While the world is counting the masks and deaths of the corona-virus, Libya, a country of Tamazgha, is in the throes of a horrific civil war that has been raging and raging for nine years.

While the Western intervention in 2011 has succeeded in putting an end to Gaddafi’s bloody dictatorship, it has broken all systems of power to rebuild a state based on the realities of Libyan society.

Arab-Islamic colonization has made Libya today a place where the objectives and actions of organizations claiming to be radical Islam, the main regional players (Turkey, Qatar, Egypt, Saudi Arabia, United Arab Emirates) and major powers, first and foremost Italy, France and Russia, are being confronted.

Ironically, the other three North African countries (Algeria, Tunisia, Morocco), also colonies of Arab-Islamism, powerless, seem neither interested nor concerned by what is happening in their immediate neighbor.

Apart from the Amazigh fiber of Kabylia, which is concerned about the fate of the brotherly peoples of Nefusa and Imlulen, a total blackout is observed in the rest of the three countries. The patriotic Amazigh fiber, the only one capable of defending the territories of Tamazgha with dignity, is completely paralyzed by the Hallal Arab-Islamist colonization, making these countries easy playgrounds and prey for foreign invasions from all sides.

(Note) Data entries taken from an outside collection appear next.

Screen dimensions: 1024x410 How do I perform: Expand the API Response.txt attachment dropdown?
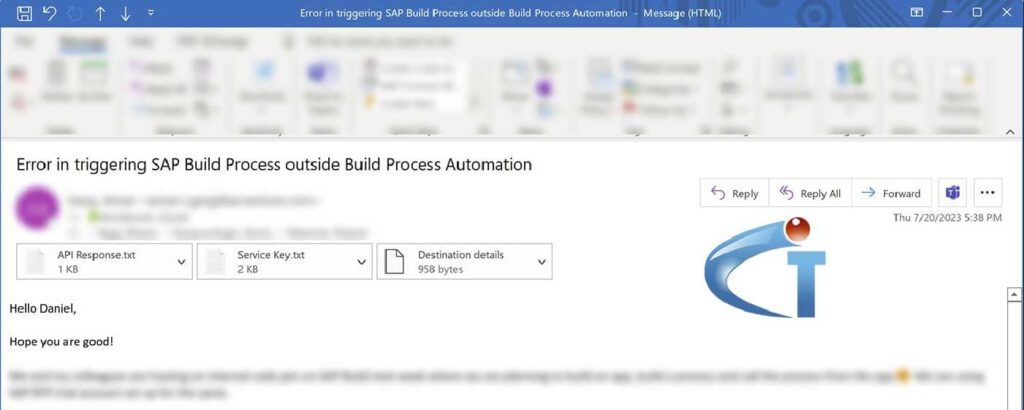(182, 262)
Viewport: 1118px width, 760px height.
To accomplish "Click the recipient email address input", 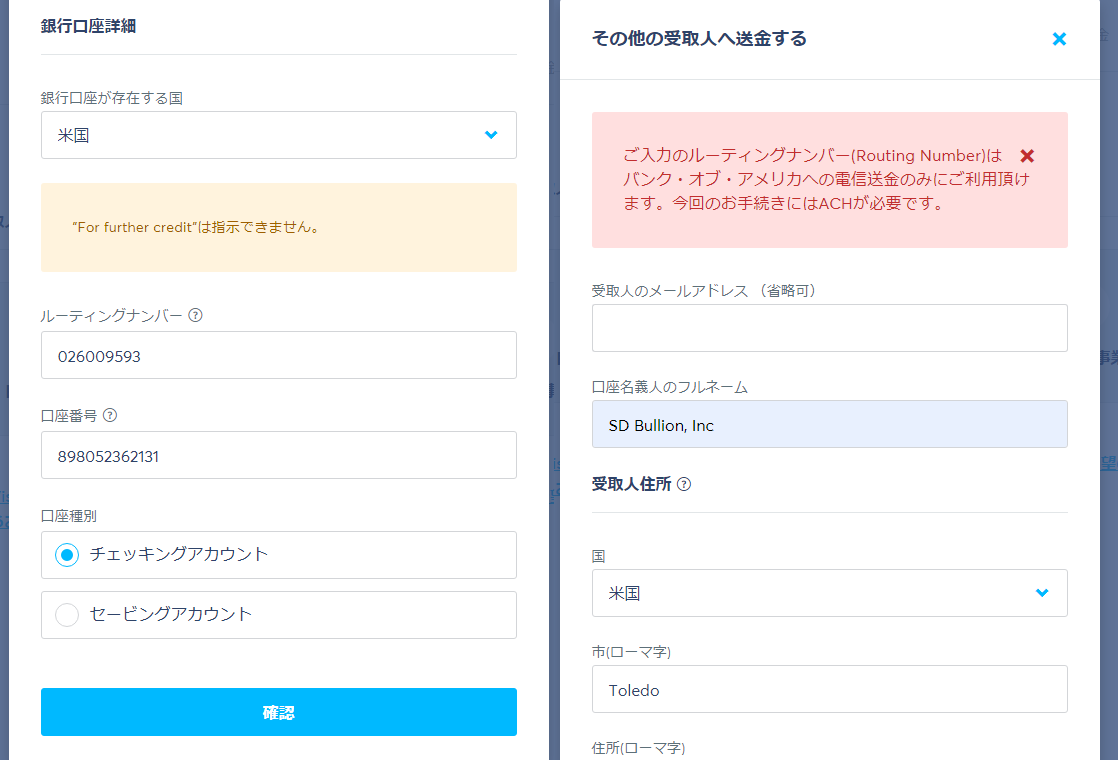I will pyautogui.click(x=829, y=328).
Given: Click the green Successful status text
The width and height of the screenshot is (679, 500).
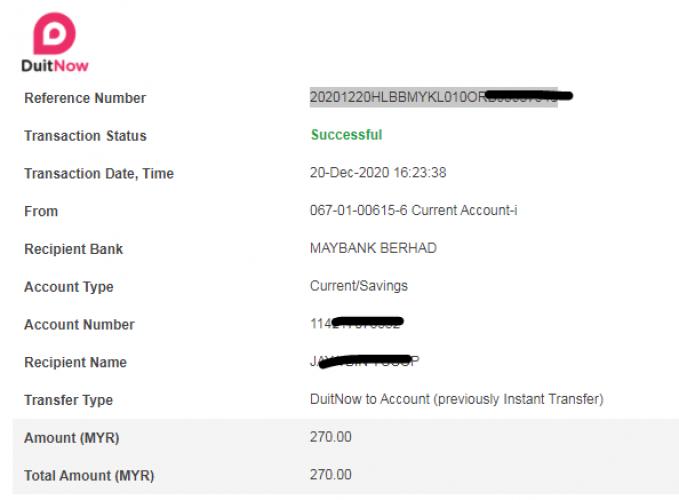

The Mediterranean, the crossroads between Asia, Europe and Africa, has always been a central base of rivalry and conflict, and a priority region in world politics.

Italy with ENI, France with Total and Russia with Rosnef have very important interests in the production and exploration of Libyan oil.

Given their short common history and the proximity of their coasts, Italy considers Libya as its preserve. Italy has a special relationship with the Libyan Islamists who in turn protect ENI’s installations. This proximity has even prompted British Petroleum’s pragmatism to sell its market share to ENI in the hope of relaunching exploration in this promising area.

The Russian company Rosneft signed a cooperation agreement in 2017 with the Libyan national oil company for investments in the hydrocarbon sector. Russia, with its muscular and winning intervention in Syria, has succeeded in installing its army in the Mediterranean.

The French company Total owns the Libyan company Marathon Oil Libya Limited. In addition to economic interests, France sees a vital interest for its security in Libya. Indeed, France, a victim of radical Islam with more than 300 dead, is spreading in the Sahel where Islamist jihadists are still swarming, threatening 93 million French-speaking inhabitants who populate the five countries bordering the Sahel strip: Senegal, Mali, Burkina Faso, Niger and Chad. The Libyan crisis has opened the door to the South, which has become the royal road through which arms and ammunition looted from Qaddafi’s depots, caught in fighting between militias or supplied by Turkey and Qatar via the port of Misrata, held by militias affiliated to the Islamists, are transported.

Turkish interference in the Libyan conflict with the signing of the two agreements on the delimitation of maritime borders and military cooperation at a meeting in Istanbul on 27 November between Turkish President Erdogan and Fayez al-Sarraj, the head of the Libyan government in Tripoli, has only added to the scale of the civil war. Unable to defend himself, Sarraj found no better way to protect him than to turn to the former Ottoman settler. Erdogan immediately jumped at the chance to expand his ramifications in Libya and set foot in North Africa, two centuries after his Janissaries left. This succession of developments marked the expansion of Turkey’s influence in the central Mediterranean towards Libya and triggered geopolitical transformations in the North African region.